BPDA sues developers over 'affordable' units it says were sold at full market rates

The BPDA says a developer that took over a 14-unit condo building near the South Bay mall sold two units for several hundred thousand dollars more than it was supposed to under a city program aimed at ensuring at least some people of moderate means can keep living in Boston.

In a lawsuit filed Tuesday in Suffolk Superior Court, the BPDA - going by its older but still legal name of BRA - is asking a judge to order the "disgorgement of all rents, profits, or proceeds Defendants have collected by selling the Affordable Housing Units in excess of the Maximum Resale Price" and to award the agency triple damages on top of that, from both the project's original developer and the company to which he sold his interest in the new five-story building.

At issue are two units at 85-93 Willow Ct., off Allstate Road. The then BRA approved the project in April, 2016, on the condition that developer Patrick Cibotti sell two of the units at "affordable" rates. Under the city's "inclusionary development policy," developers of new projects above a certain size have to sell or rent at least 13% of the units at rates that people making no more than the Boston area median income might be able to afford.

Under an "affordable housing agreement" Cibotti signed, that meant selling one two-bedroom unit to a family making no more than 80% of the Boston area median income, which equaled a sales price of $221,900 when it was sold in 2020. A three-bedroom unit, to be offered to a family making up to 100% of the area median income, was supposed to be sold for no more than $327,900, when it was sold in 2019, according to the lawsuit.

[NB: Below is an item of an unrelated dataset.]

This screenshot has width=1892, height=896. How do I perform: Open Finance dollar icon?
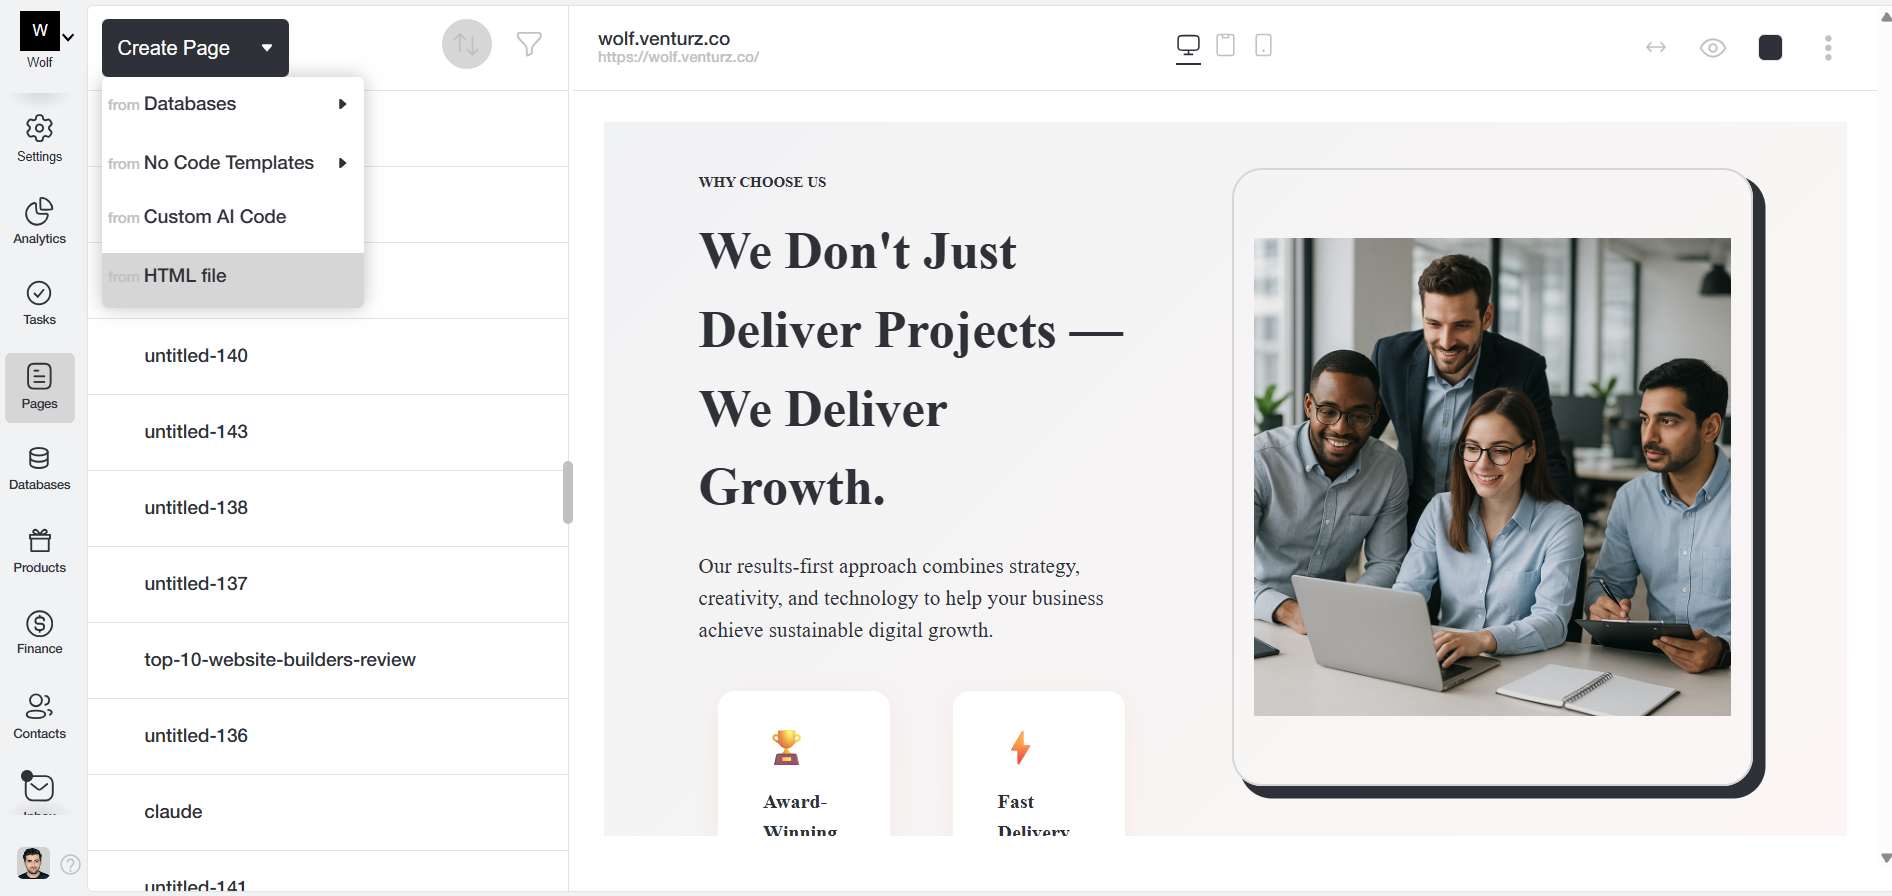pos(39,633)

But the company to which Cibotti sold the project actually sold the smaller unit for $690,000 and the larger one for $799,000, the agency says, siting records with the Suffolk County Registry of Deeds - which also show the deeds for the units did not have attached "affordable housing covenants, which would require that should the buyers decide to sell, the units be sold at no more than the "affordable" rates set each year by the BPDA.

Even aside from the issue of the excess profits from the two units, Cibotti never notified the BRA he was selling the building to Eighty Five Willow Court, LLC, as required by his BRA approval, the agency says.

The agency says it discovered the issue in early 2020 and held four "substantive" meetings with Jason Kahan of Eighty Five Willow Court in May and June of last year about the two affordable units, but that he then stopped talking - and sold both units without the required affordable-housing covenants attached to the deeds.

The complaint concludes that in addition to penalizing the LLCs involved, a judge should punish the individuals who run them specifically:

The conduct of the individual defendants, as managers of the LLCs, has resulted in fraudulent and injurious consequences to BRA and the public, by generating private profit from units that were designated as affordable housing to benefit middle income families.

The individuals and LLCs named in the suit have until March 30, 2022 to file their responses.